Also, the setting is really interesting, as we’ve all heard stories about how racism was still in full flow not long ago, but this makes it real.  We can see for ourselves the awful conditions and treatment black people had to suffer.  One of my favourite quotations from the book reflects this: ‘the hell white people give coloured folks, without even stopping to think that they’re people, too‘.  Some of the events in this book really bring that quotation to life.

Overall, I cannot recommend this book enough: I think EVERYONE should read it.  Ok, I may be a little very biased, but this book has so much to say, and says it so well, that you absolutely have to read it.  Even aside from the books political/historical/social significance, it is still an amazing story with amazing characters, so what is not to love?

Well the summer holidays are finally here!  Even though the weather has been completely abysmal so far (stupid jet stream) it is just amazing to be able to relax a bit!  I am getting a lot of reading done too 🙂

Not much has been going on really (compared to normal) and everything feels quite slow.  I think this is because we know the Olympics are coming (and we have a week in Majorca afterwards) but they are not here yet and we’re not sure what to do!  I personally am enjoying the downtime but I know in a few days I will be active and busy again!

In terms of reading, I have done well this week – I finished The Time Traveler’s Wife on Monday – post here – and I finished a re-read of my favourite book ever, To Kill a Mockingbird, late last night – post will be up tomorrow.  Today I will start Cold Comfort Farm by Stella Gibbons which will hopefully live up to its glowing reputation.

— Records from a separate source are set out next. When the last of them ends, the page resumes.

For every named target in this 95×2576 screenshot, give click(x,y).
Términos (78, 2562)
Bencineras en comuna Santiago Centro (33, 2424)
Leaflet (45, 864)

The Literary Classics Reading Challenge Friday Progress:

Well this week I finished To Kill a Mockingbird by Harper Lee, which is my second book out of 15 for the challenge and absolutely loved it (it is my favourite book).  The post will be up tomorrow.

I am going to start Cold Comfort Farm by Stella Gibbons today which will be my third book for the challenge.  I am really excited about reading this one – I have heard a lot of good stuff about it but I don’t have any idea what it’s about!

Good luck to everyone else – I hope you get to read some great classics over the summer. 🙂

Hello everyone, I feel as though I haven’t done a weekly wrap up in ages!  So much has been going on recently.

It seems like years ago that I finished my exams (it’s only been a couple of weeks) and then there was sixth form induction, which was good and reassured me that I have picked the best subjects for me (French, Chemistry, Maths, Further Maths and Physics).  Then I went camping with my friends in Bude, Cornwall last week which was very eventful but great fun and really worth all the rain and mud (British summer is literally non-existent at the moment).  Then there were the Wimbledon finals which were bittersweet to watch – Murray lost but they all played very well and the matches were very exciting.
This week I have been trying to relax as much as possible, although I have been into school a lot due to my maths A2 lessons carrying on.  Also, it was the school concert on Wednesday evening in which I played the clarinet with the orchestra and my jazz group and also sang in the chamber choir; that was great.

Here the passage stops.